Johansson started making butter on the Isle of Wight and is in the process of relocating to Somerset. Along with Abernethy Butter in Northern Ireland and Fen Farm Dairy in Suffolk, he is one of a new band of UK-based artisanal producers reviving traditional styles. Fen Farm makes a raw milk cultured butter from its Montbeliarde and Friesian cows, alongside an award-winning Brie-style cheese called Baron Bigod.

If Diane St Clair’s Animal Farm creamery in Vermont is anything to go by, they have a profitable future ahead. Butter from St Clair fetches $50 a pound in the United States; it’s incredibly scarce, thanks largely to interest from top American chef Thomas Keller.

French butters such as Échiré and Beurre d’Isigny are paler than British ones partly because of the cattle breeds they rear (we tend to have more Jersey and Guernsey cows, which metabolise beta carotene in the grass more effectively to create a richer-coloured butter) and because fewer cows are grass fed.

Sheep and goat butters are generally paler, too, though carotene is another additive that can be added to butter, undeclared.

The other, more obvious difference is between salted and unsalted butter. Unsalted is recommended for baking and patisserie, but a wide variety of cooks choose it on the basis that they can then decide how much salt to use. It may depend more on what you want your butter for – and the time of day you use it. For breakfast, it may be a mild sweet butter you can enjoy with jam; for a lunchtime or evening snack with a few radishes and a glass of wine, salted butter – or at least butter sprinkled with salt – may be more apposite.

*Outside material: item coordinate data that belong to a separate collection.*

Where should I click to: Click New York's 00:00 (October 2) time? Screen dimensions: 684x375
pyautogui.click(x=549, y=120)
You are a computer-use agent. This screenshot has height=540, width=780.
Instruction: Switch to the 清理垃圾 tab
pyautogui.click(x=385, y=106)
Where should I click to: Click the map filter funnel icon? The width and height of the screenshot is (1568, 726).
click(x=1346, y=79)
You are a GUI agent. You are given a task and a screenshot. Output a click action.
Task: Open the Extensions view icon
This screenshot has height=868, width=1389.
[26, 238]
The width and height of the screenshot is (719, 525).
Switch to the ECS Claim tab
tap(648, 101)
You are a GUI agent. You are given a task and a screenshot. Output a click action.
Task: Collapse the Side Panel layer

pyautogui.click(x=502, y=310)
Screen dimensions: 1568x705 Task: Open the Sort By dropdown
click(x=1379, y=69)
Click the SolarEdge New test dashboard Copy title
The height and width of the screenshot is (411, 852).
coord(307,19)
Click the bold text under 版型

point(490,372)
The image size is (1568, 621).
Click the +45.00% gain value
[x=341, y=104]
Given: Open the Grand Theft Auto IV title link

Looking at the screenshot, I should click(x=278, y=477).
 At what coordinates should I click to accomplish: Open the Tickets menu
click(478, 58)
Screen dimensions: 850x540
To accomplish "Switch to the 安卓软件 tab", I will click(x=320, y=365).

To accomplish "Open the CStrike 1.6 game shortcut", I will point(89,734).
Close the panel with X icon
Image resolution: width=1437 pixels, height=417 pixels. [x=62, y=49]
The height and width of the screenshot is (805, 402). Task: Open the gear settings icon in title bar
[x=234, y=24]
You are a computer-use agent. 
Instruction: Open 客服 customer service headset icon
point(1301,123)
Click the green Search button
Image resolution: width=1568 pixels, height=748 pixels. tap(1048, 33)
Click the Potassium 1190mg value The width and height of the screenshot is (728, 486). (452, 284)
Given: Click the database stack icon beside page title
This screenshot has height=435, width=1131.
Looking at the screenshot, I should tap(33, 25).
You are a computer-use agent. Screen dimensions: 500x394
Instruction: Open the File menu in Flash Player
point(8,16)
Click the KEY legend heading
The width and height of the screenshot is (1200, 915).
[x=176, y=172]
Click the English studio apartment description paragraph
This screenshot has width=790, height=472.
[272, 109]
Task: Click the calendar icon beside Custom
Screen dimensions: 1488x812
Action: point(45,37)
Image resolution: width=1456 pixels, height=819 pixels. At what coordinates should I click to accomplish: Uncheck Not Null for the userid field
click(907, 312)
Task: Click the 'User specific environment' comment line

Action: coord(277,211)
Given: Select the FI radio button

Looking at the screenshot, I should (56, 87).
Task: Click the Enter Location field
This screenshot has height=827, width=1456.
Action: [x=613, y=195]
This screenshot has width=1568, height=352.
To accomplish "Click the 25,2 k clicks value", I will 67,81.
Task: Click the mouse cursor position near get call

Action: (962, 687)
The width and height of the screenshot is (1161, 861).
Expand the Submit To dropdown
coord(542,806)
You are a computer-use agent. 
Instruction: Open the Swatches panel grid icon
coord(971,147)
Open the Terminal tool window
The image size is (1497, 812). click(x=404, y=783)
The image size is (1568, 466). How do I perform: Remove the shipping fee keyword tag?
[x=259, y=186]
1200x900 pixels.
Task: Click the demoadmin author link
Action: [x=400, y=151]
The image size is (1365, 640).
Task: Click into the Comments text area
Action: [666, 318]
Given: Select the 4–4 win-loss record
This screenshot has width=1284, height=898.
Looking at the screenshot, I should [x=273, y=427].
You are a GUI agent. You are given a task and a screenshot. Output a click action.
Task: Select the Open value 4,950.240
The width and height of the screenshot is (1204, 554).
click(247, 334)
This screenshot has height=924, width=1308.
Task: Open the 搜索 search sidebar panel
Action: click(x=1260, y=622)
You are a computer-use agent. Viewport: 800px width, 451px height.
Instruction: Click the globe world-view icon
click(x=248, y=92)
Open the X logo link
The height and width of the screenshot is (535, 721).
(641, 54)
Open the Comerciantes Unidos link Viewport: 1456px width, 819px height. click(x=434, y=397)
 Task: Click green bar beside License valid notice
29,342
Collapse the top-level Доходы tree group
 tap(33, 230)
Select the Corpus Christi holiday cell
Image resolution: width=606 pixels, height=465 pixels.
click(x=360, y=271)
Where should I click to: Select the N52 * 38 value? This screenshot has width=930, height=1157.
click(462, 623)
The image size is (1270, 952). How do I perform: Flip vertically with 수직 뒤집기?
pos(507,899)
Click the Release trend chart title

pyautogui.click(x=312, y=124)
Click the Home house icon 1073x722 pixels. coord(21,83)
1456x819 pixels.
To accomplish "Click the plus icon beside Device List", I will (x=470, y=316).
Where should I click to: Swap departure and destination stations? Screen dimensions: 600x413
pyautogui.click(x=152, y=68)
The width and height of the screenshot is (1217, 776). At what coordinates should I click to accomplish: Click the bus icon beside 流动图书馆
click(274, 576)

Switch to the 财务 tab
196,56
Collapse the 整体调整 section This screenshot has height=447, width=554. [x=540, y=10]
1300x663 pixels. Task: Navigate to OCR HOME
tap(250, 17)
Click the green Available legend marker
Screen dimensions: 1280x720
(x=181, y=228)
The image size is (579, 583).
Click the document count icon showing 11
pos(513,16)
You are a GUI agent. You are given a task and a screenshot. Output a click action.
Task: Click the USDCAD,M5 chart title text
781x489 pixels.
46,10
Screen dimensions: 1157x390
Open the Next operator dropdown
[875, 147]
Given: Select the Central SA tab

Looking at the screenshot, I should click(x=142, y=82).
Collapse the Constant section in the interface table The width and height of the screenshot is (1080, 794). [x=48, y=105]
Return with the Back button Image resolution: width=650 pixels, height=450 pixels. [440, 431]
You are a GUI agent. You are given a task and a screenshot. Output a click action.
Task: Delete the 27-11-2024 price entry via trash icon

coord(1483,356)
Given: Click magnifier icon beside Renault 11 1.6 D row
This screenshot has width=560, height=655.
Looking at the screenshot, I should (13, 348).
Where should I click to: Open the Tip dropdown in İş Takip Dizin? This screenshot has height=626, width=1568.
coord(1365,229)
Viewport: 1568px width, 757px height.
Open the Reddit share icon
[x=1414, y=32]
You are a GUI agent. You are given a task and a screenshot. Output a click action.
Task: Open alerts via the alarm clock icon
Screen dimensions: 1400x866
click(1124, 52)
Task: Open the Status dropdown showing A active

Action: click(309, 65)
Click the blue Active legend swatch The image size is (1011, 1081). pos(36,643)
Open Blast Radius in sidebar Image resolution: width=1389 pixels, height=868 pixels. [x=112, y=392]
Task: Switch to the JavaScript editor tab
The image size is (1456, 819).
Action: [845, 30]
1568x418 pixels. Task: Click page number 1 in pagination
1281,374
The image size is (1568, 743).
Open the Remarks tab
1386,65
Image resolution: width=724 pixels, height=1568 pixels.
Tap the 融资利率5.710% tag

But the most important factor in the appreciation of butter – as with cheese – is to serve it at room temperature. ‘People complain uselessly about the fact that butter is hard to spread,’ says Johansson. ‘Keep the butter in old-fashioned butter crocks or bells at room temperature, and it will be perfectly spreadable.”

Butter

Three ways to use butter

Whipped butter
Often spotted in hip restaurants, this is easy to make at home by beating milk or water into soft butter (easiest with an electric hand-held mixer), preserving the buttery taste but making it much airier and even dippable. You can also flavour it with fresh herbs or honey, maple syrup or brown sugar for a dessert butter. (See butterjournal.com for a useful list of recipes.)

Brown butter
Also known as beurre noisette, essentially this is butter heated until it is a nutty brown. (Obviously you need to watch it like a hawk to make sure it doesn’t burn.) You can use it in savoury dishes – the most famous being raie (skate) au beurre noir, where it’s cooked with lemon juice, parsley and capers – but it’s also a delicious substitute for butter in home-baked biscuits and shortbread.

Beurre manié
One of the oldest tricks in the French culinary repertoire, this ‘kneaded’ mixture of butter and flour is the perfect way to thicken a sauce or an English gravy without getting a floury taste or texture. Simply work 25g of flour into an equal amount of soft butter, whisk it into your pan juices over a low heat – et voilà!